How can you modify an object without calling member functions?

Question

At 3.10/10, the standard says:

An lvalue for an object is necessary in order to modify the object except that an rvalue of class type can also be used to

Answer 1

How can one modify an object [that's specified by an rvalue expression] without calling a member function?

I know of only one way to do that, namely to bind the object to a reference to const, and then cast away the const-ness.

E.g.

template< class Type >
Type& tempRef( Type const& o ) { return const_cast< Type& >( o ); }

struct S { int x; };

int main()
{ tempRef( S() ).x = 3; }

This is because a temporary object is not const itself unless it is of const type, so the example above does not cast away original const-ness (which would be UB).

EDIT, added: Luc Danton’s answer showed another (non-general) way, namely where the temporary's construction stores some reference or pointer to the object in some accessible location.

Cheers & hth.,

Answer 2

Modifying a temporary and not through an lvalue to that temporary:

#include <cstring>

class standard_layout {
    standard_layout();
    int stuff;
};

standard_layout* global;

standard_layout::standard_layout()
{ global = this; }

void
modify(int)
{
    std::memset(global, 0, sizeof *global);
}

int
main()
{
    modify( (standard_layout {}, 0) );
}

I don't think it's correct to assume that rvalues of class types are non-modifiable.

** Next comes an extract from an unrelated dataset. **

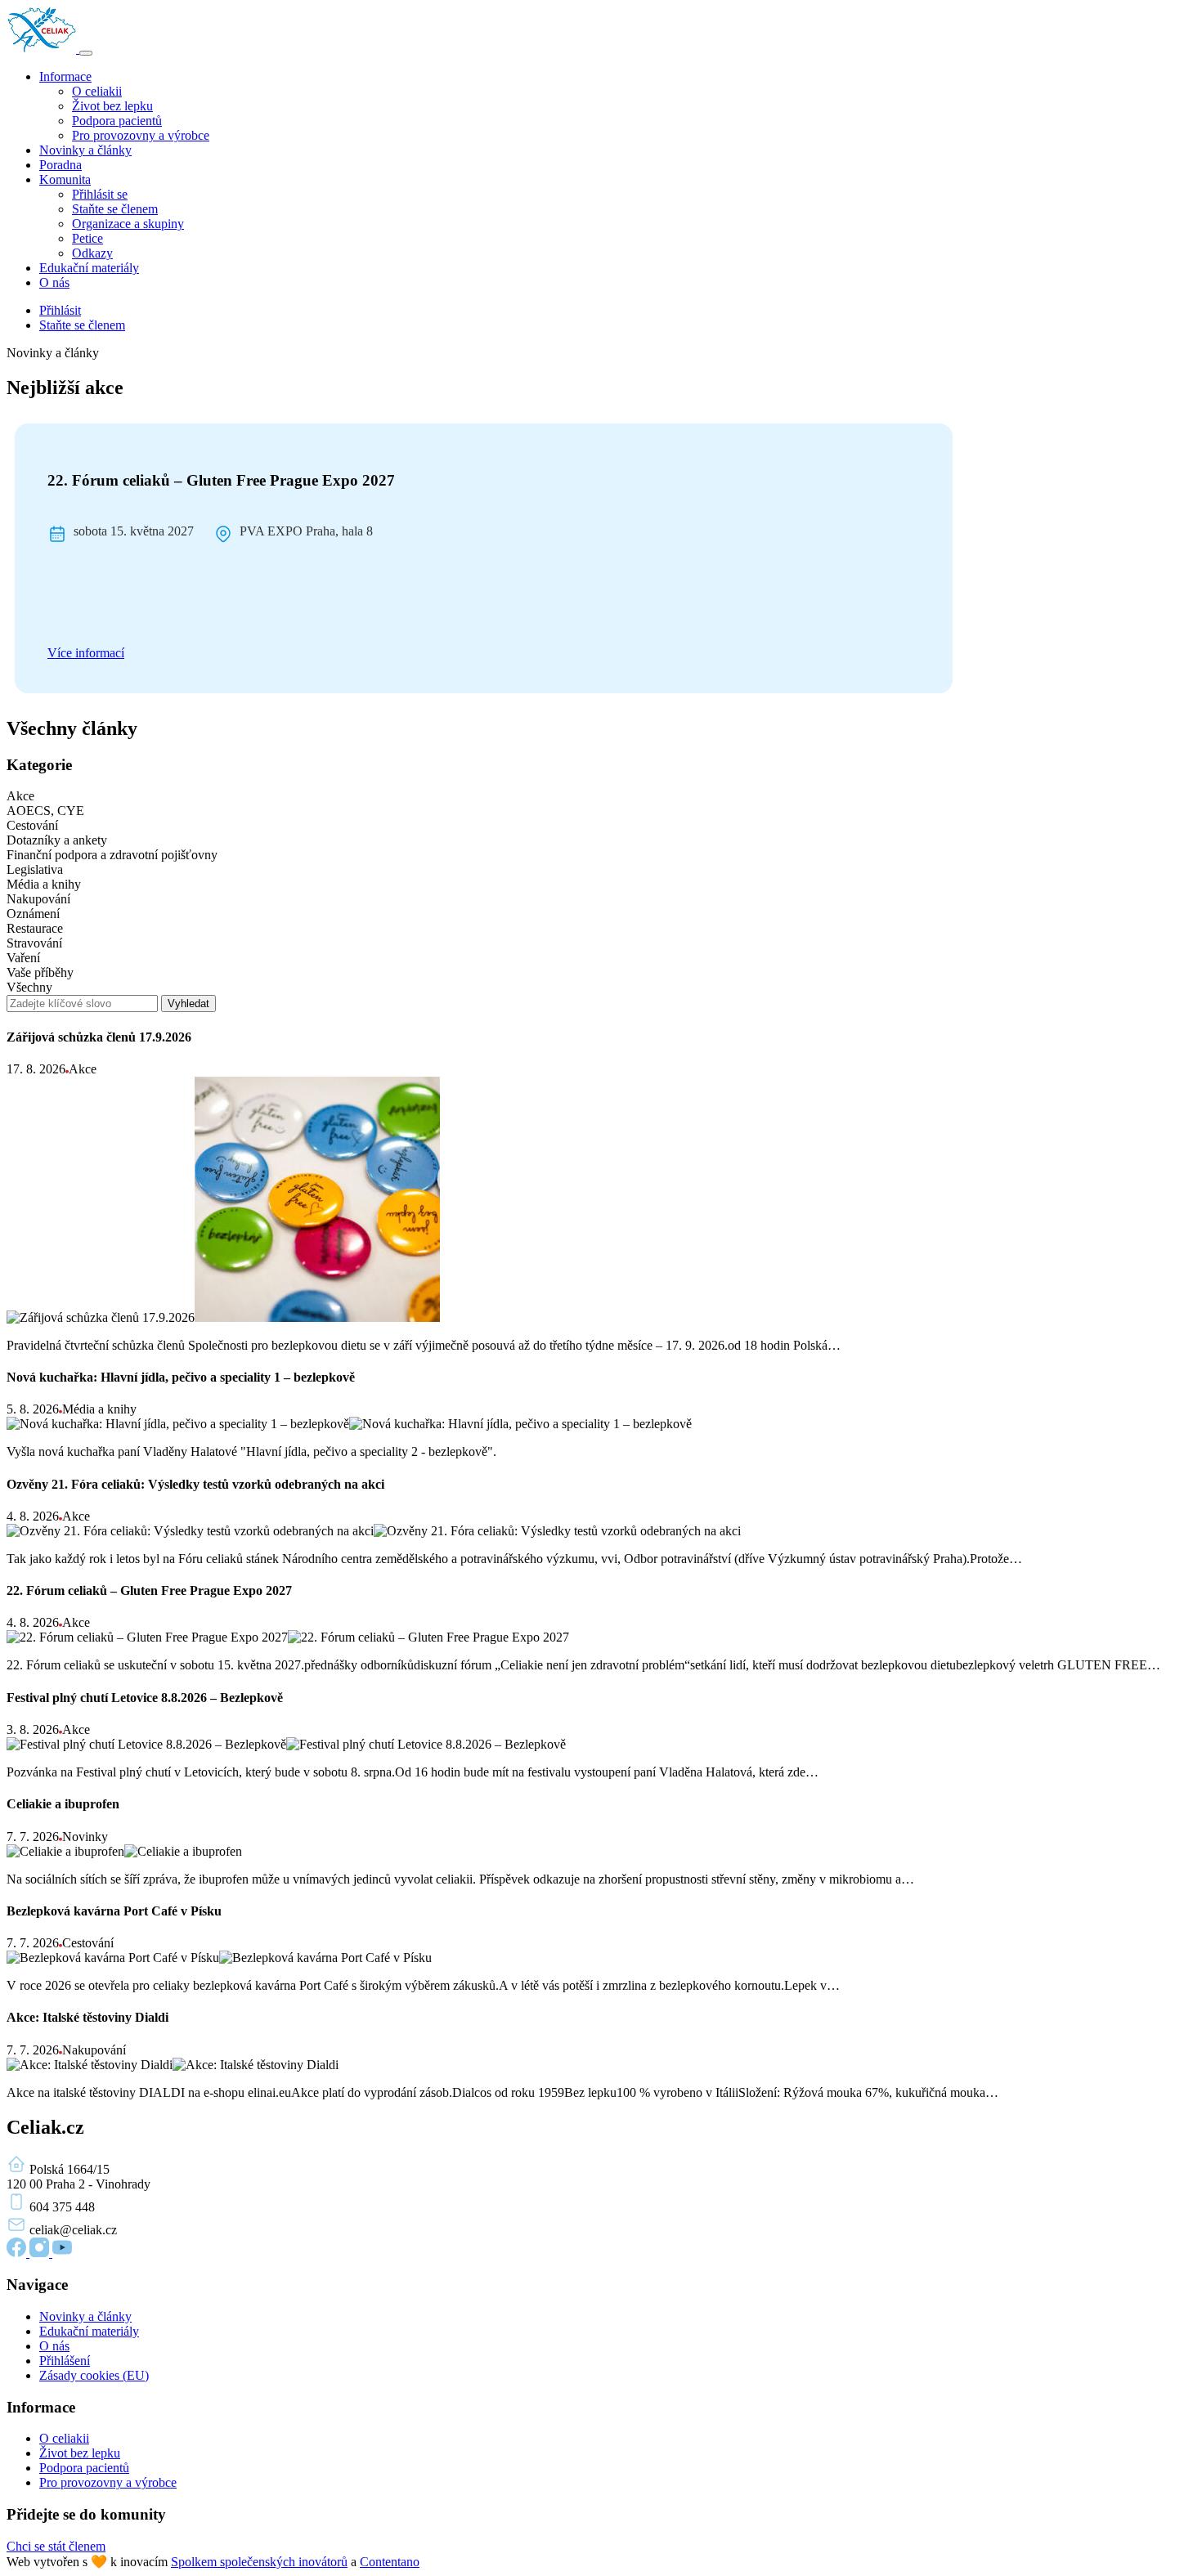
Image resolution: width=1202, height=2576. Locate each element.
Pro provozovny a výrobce (140, 135)
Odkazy (92, 253)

I now understand that paragraph as 'for non-class types, an lvalue for an object is needed in order to modify that object'.

Answer 3

A member function can change the member directly, but it can also delegate that responsibility:

struct Foo {
  int x;
  void Bar() { scanf("%d", &x); }
};

The current wording of the standard has the advantage that one doesn't need to argue whether this is a case of Bar changing the object. If we'd agree that scanf changes the object, then that's just another example.

Answer 4

This seems to be accepted:

struct T {
   int x;
};

int main() {
   T().x = 3;
}

I am slightly surprised that this works, because IIRC the LHS of op= must be an lvalue, yet the following implies that even T().x is an rvalue:

struct T {
   int x;
};

void f(int& x) {
   x = 3;
}

int main() {
   f(T().x);
}

Edit: As of 4.6, GCC does warn about T().x = 3: error: using temporary as lvalue.

I can't think of any other way to modify a class object other than through data member access or member function calls. So, I'm going to say... you can't.

Answer 5

I can think of one way:

If your class exposes public member variables, you can assign directly to those member variables. For example:

class A
{
    public:
        int _my_var;
...
};

int main(int argc, char** argv)
{
    A *a = new C();
    a->_my_var = 10;
}

This is not a good programming style though - exposing a member variable as public isn't something I would advocate or even suggest.

Also, if you can do something really weird, such as directly writing some address in memory, an offset from the pointer to the class object - but why would you do that?

Answer 6

Doing an implicit cast is sort of like calling a member function -- also modifying rvalue refs seems to work.

Tested the following in vc++10 and g++ 4.4.

struct b { int i; b(int x) : i(x) {} };
struct a { int i; a() : i(0) { } operator b() { return i++ /* this works */, b(i); } };
a f(a&& x) { return x.i++ /* this works */, x; }
int main() { b b = f(a()); /* implicit operator b() cast; b.i will equal 2 */ }